Cinque denunce per il corteo anarchico del 25 aprile

3 mag. – La polizia ha denunciato 5 giovani attivisti anarchici bolognesi per il corteo che è sfilato per le vie del centro il 25 aprile scorso. Le accuse sono di oltraggio a corpo amministrativo dello Stato e deturpamento e imbrattamento di edifici di interesse storico. La digos li ha identificati attraverso le immagini raccolte durante il corteo.
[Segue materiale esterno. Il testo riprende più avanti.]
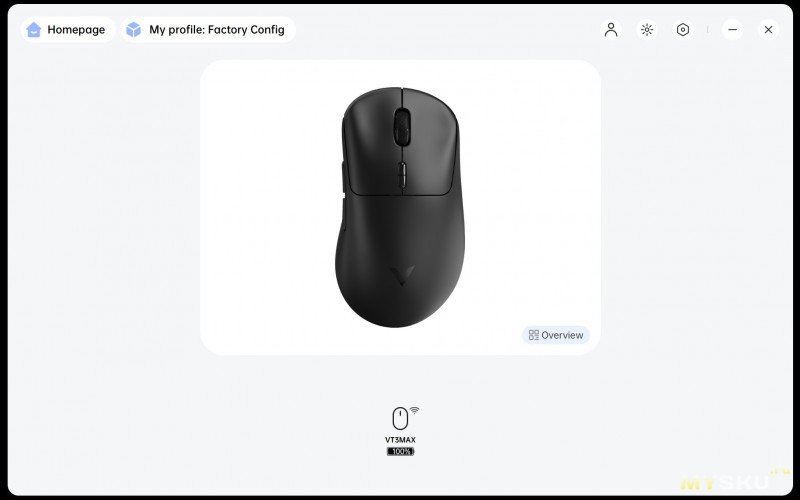Click the wireless signal indicator above VT3MAX

pos(414,410)
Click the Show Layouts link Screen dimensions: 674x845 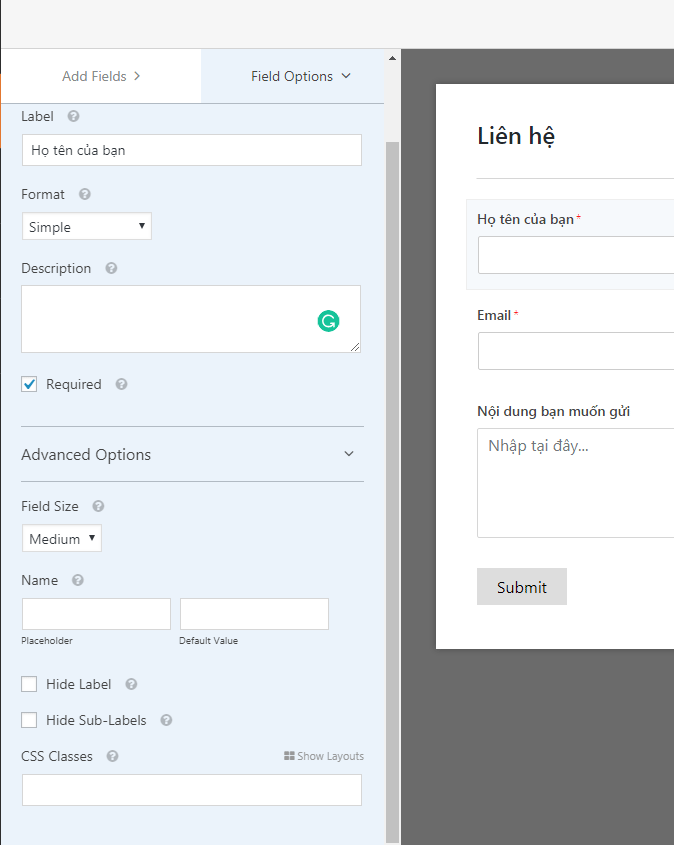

Per entrambi i reati sono stati denunciati un 22enne romano, residente a Bologna, e una ragazza francese di 23 anni. Per il solo reato di oltraggio sono stati denunciati due ragazzi di 23 e 28 anni, e una ragazza di 26, tutti bolognesi. La loro colpa? Reggere lo striscione di apertura del corteo su cui c’era scritto “La polizia pesta, reprime, stupra, uccide. Ma quale liberazione? La resistenza continua”.
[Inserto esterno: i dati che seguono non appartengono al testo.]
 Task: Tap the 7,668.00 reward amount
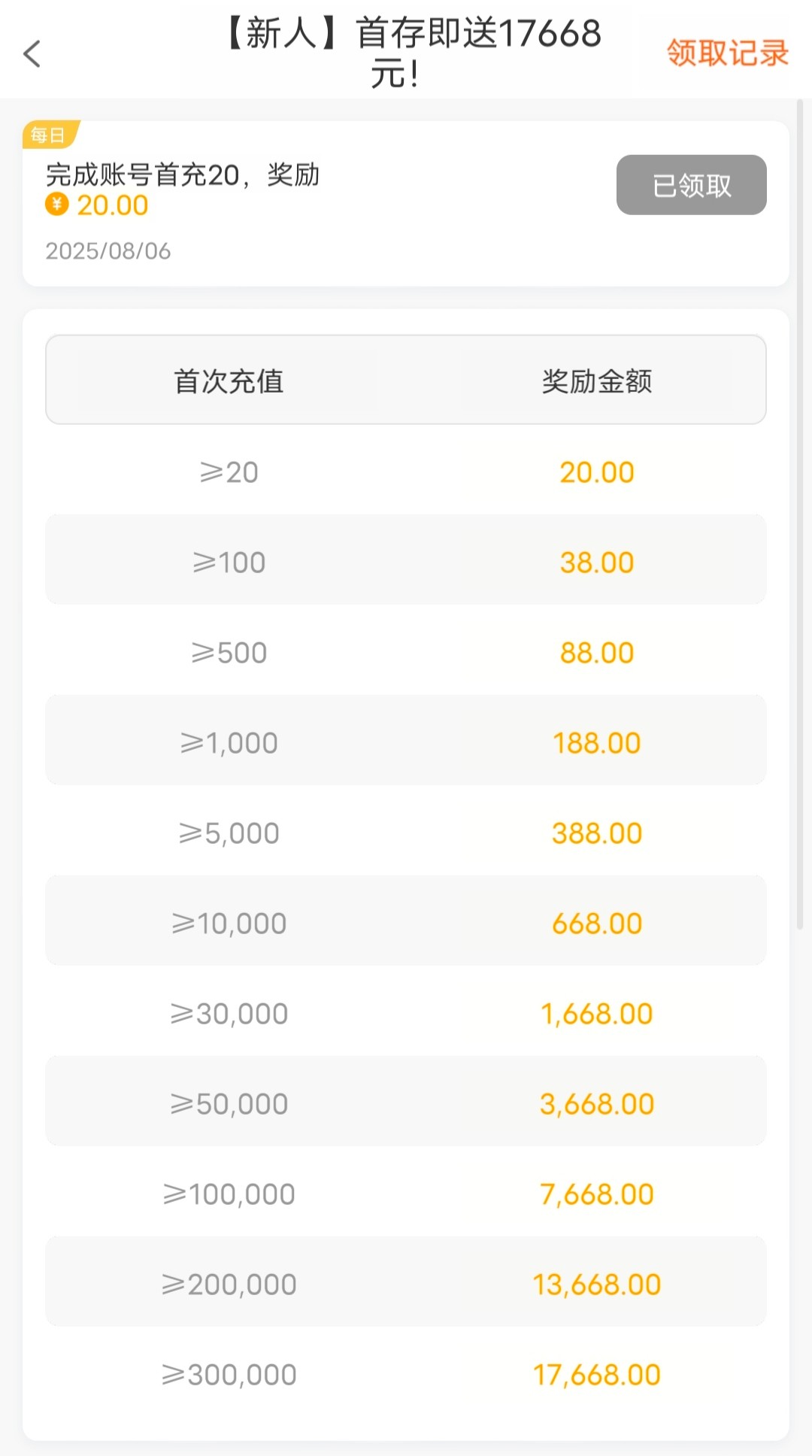(597, 1194)
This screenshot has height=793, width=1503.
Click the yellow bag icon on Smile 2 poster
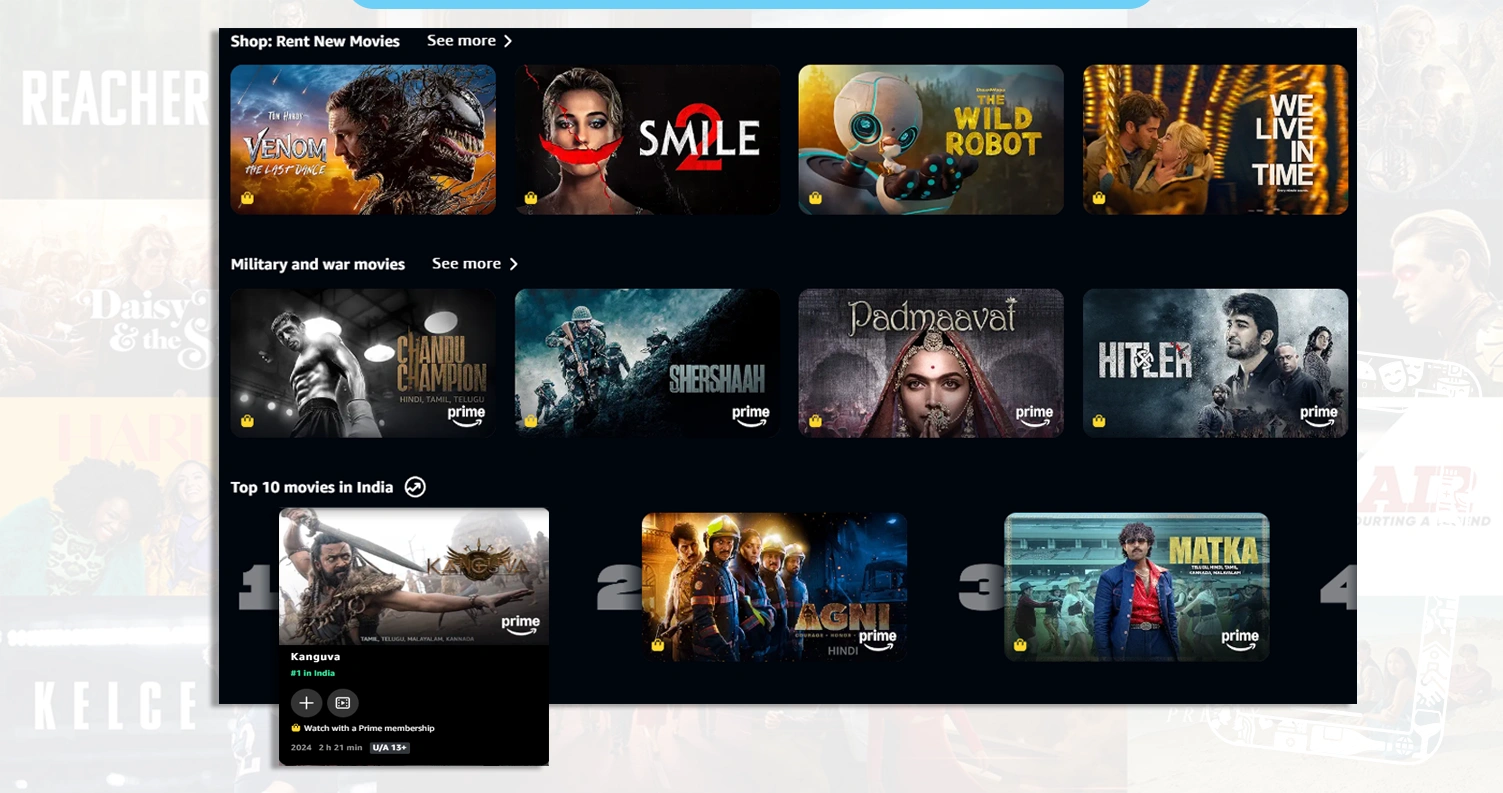coord(531,199)
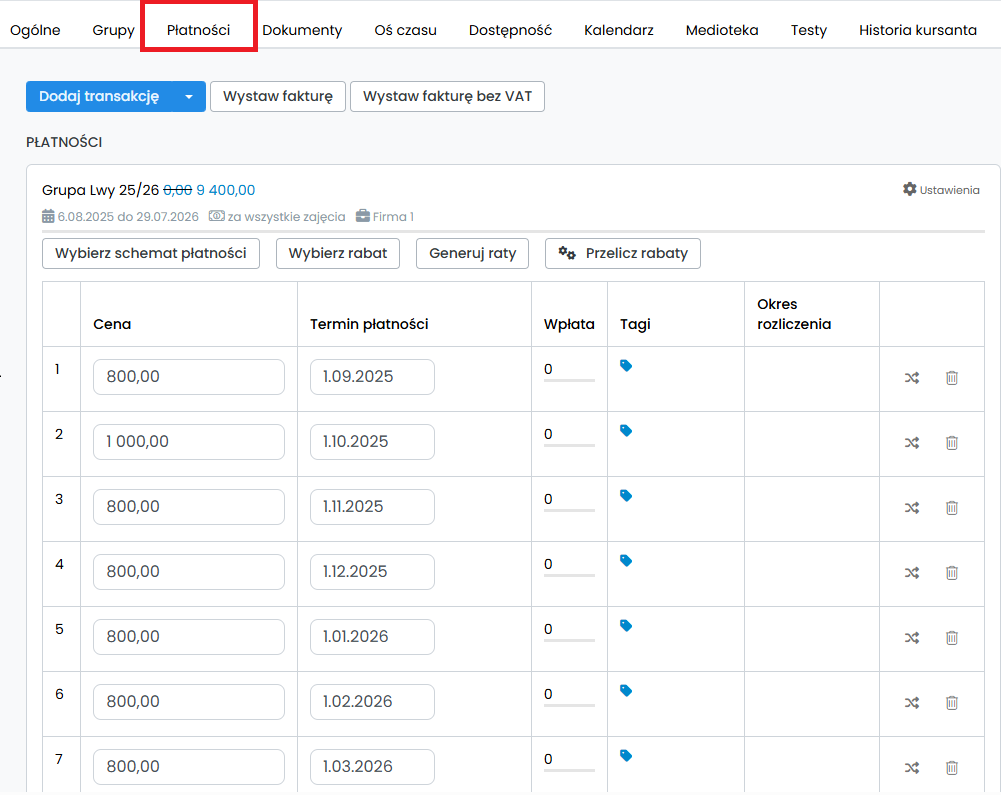The image size is (1001, 795).
Task: Click the Wpłata progress bar in row 1
Action: coord(569,380)
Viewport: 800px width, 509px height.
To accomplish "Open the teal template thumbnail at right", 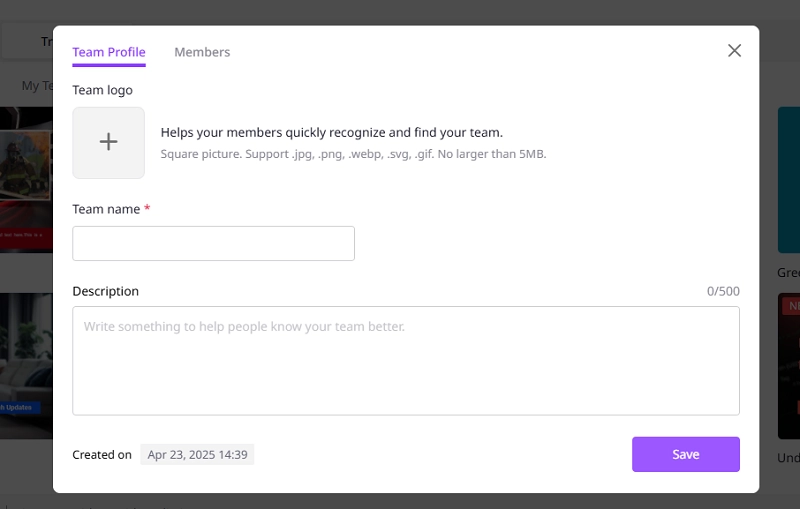I will click(x=788, y=180).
Tutti i denunciati apparterrebbero all’area anarchica cittadina. Nel frattempo la digos sta lavorando anche sulle immagini raccolte durante il corteo del Primo maggio. E proprio in merito a quel corteo, oggi ha detto la sua il consigliere regionale del Pdl Galeazzo Bignami secondo cui, contro chi i imbratta, ci vorrebbero delle bastonate. “Fossi nelle autorità costituite, Questura, Polizia e Carabinieri, – dice il berlusconiano – due belle bastonate a questi ragazzi le darei, sulla zucca”. Bignami, ai microfoni di Radio Tau, ne ha avute anche per la Procura: a detta dell’esponente del Pdl, infatti, a volte la Procura di Bologna, come accaduto in seguito ai tafferugli avvenuti lo scorso 12 ottobre davanti a bankitalia, si preoccuperebbe “più di tutelare questi delinquenti piuttosto che agenti ed esponenti delle Forze dell’ordine che garantiscono l’ordine pubblico”.